Johnny Groove: You are trying to get me in trouble, eh?
I am not at liberty to discuss any withdrawn poster.
Q: Do you agree with the allegedly corrupt Action Jackson running the show? What about the head moderator, Don Snowwy Soprano?
Johnny Groove: Action Jackson has my full support. This ain't his first ACC rodeo, and MTF would accuse Mother Theresa of corruption if she posted here. As for Snowwy, well, I was told one time to never go against the family. I won't start now.
Q: What are your predictions for the R16 and on?
Johnny Groove: Geez, let me take a look at the draw. I think it will be:
Clay Death vs. Fahrenhajt
sokk vs. Big John
Jolan Gago vs. Magician
calimero vs. Saberq
Sapeod vs. Aloimeh
RFK vs. Nole Fan
Topspin doctor vs. Filo V
Set Sampras vs. Everko
CD vs. Big John
JolanGago vs. calimero
Sapeod vs. Nole Fan
Topspindoctor vs. Everko
Good field this year, I think. Any more than that, I can't predict.
Q: Mr. Groove, do you think about....(just then, a female streaker enters the press room, ala Wimbledon 1996 final. She enters wearing an "I love Johnny Groove" shirt before removing it and swinging it above her head for all to see. Dance music begins out of nowhere, and a stripper pole descends from the ceiling. The lights turn multi-colored and the press room has instantly turned into a strip club!)
Johnny Groove: Whoa!

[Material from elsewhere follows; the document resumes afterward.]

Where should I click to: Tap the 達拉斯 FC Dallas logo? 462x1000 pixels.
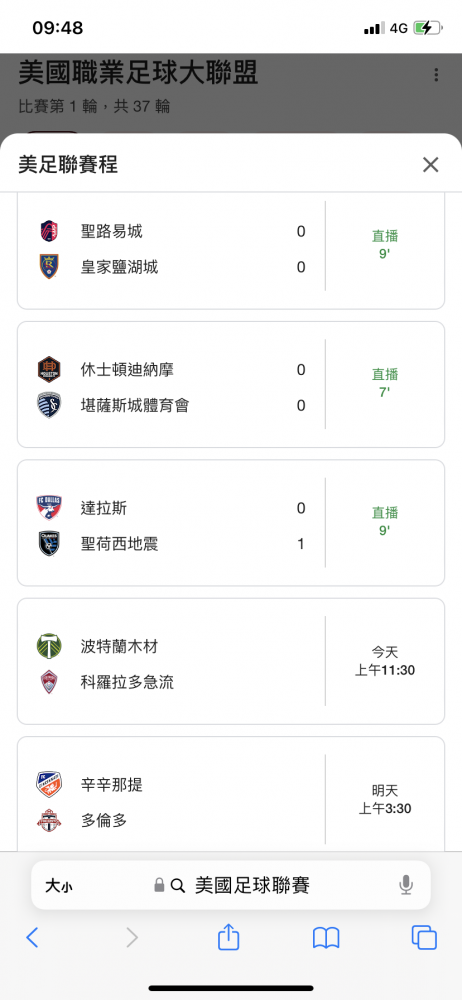(x=49, y=508)
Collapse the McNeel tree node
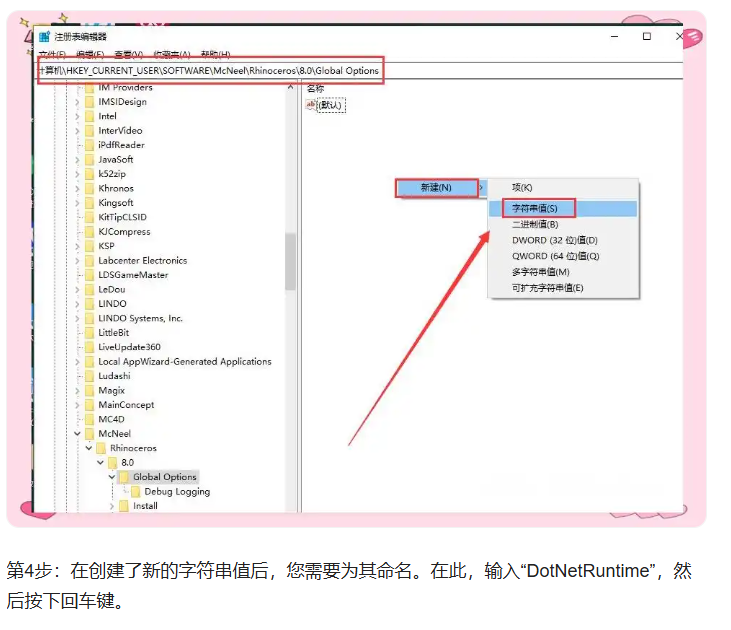Screen dimensions: 731x630 (x=77, y=434)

What is all this?
Moderator: Happy Birthday!
Johnny Groove: Haha! It is tomorrow, but thanks a lot anyway!
All of the journalists have now completely forgotten the press conference and are now getting lap dances!

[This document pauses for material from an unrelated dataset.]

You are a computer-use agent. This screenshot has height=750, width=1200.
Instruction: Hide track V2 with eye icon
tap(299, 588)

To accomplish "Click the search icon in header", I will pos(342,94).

Johnny Groove: Well, this is certainly a plot twist.
An hour later, and the strippers have all left, and one reporter remains:
Q: Mr. Groove, do you regret anything you've ever said or done?
Johnny Groove: Well, most people try not to live life with any regrets, but it is difficult, man. If I had a time machine, would I go back and do some things over? Maybe, I really don't know. Of course I regret some things, but at the end of the day, you gotta be able to look in the mirror and be proud of what you see.
Moderator: Good luck in your opening round, Mr. Groove!
Johnny Groove: Thanks much, man!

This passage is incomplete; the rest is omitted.